"Ibu! Chanyeol tidur di kamarku lagi!" teriaknya, hanya untuk menyadari bahwa ibunya pergi; beliau telah pergi bekerja sebagai pelayan di berbagai tempat untuk menyokong mereka bertiga. Ugh.

Hanya dengan satu tambahan anggota keluarga sudah mengubah banyak hal bagi Baekhyun. Awalnya dia tidak mengira memiliki saudara tiri akan sangat menyusahkan, sampai saat dia menemukan bahwa Chanyeol memiliki kecerdasan setingkat anak SD dan membutuhkan pengawasan rutin, supaya dia tidak berakhir memasukkan garpu ke stop kontak atau, entah bagaimana, menenggelamkan diri. Biar bagaimanapun juga, kondisi ekonomi keluarganya labil sehingga tidak memungkinkan untuk menyewa pembantu, ataupun bagi Baekhyun untuk menjaga orang dungu selagi ia ada sekolah dan latihan sepak bola untuk dihadiri. Ujian penerimaan diadakan pada pertengahan November, dan sekarang sudah bulan September.

Kalau dia sampai tidak belajar dan masuk universitas ternama, itu semua salah Chanyeol.

Saat Baekhyun ada di lantai bawah mencari-cari sesuatu di kulkas untuk dimakan, dia melihat Chanyeol keluar dari kamarnya dengan rambut seperti sarang burung. "Hei, Chanyeol, aku tidak ada waktu untuk membuatkanmu sarapan, jadi makan ini saja, ya?" Baekhyun meletakkan sebuah apel di meja selagi membuat sandwich isi daging untuk dirinya.

Seperti Chanyeol punya kapasitas otak yang cukup saja untuk membantah apakah ia ingin apel atau sandwich.

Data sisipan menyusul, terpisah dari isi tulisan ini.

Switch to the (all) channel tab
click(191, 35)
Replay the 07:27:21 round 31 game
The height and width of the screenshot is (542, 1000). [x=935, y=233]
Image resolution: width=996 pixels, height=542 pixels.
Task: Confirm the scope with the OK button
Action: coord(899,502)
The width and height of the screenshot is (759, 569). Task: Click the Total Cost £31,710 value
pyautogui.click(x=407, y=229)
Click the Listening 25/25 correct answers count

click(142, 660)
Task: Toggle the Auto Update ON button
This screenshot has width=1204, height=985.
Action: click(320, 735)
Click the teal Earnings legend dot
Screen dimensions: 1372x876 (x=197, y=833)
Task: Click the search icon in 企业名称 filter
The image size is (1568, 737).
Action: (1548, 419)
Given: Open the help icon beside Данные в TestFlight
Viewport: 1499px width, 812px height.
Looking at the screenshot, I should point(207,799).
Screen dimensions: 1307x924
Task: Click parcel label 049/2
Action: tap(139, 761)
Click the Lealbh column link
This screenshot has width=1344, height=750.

Dia terlalu sibuk menyiapkan perlengkapan sekolahnya hingga tidak menyadari ada yang aneh dengan Chanyeol, namun saat saudara tirinya itu mulai berjalan ke arahnya dan meninggalkan jejak air di sepanjang jalannya, Baekhyun berteriak dalam hati. "Kau mengompol lagi?!" dia mengerang, "Itu celana training sepak bolaku!" Sekarang, ia melihat noda gelap air seni mengalir di kain abu-abu (dan mahal) miliknya itu. Mungkin menggemaskan bila anak kecil yang mengompol di celananya, tapi, seorang pria dewasa yang tidak bisa mengontrol kandung kemihnya sendiri? Menjijikkan!

Baekhyun dapat membayangkannya sekarang. Wali kelasnya akan memarahinya tentang bagaimana ia harus datang lebih awal, dan satu-satunya alasan yang ia punya yaitu sedang mengganti celana saudara tirinya.

Chanyeol tidak mengerti sama sekali seperti biasa, melihat ke bawah ke celana yang ternodai dan kembali ke Baekhyun dengan ekspresi penuh penyesalan. "Maaf, Baekhyun, aku tidak sengaja... aku tidak sengaja..." dia tergagap, sembari melepas celananya di ruang tengah.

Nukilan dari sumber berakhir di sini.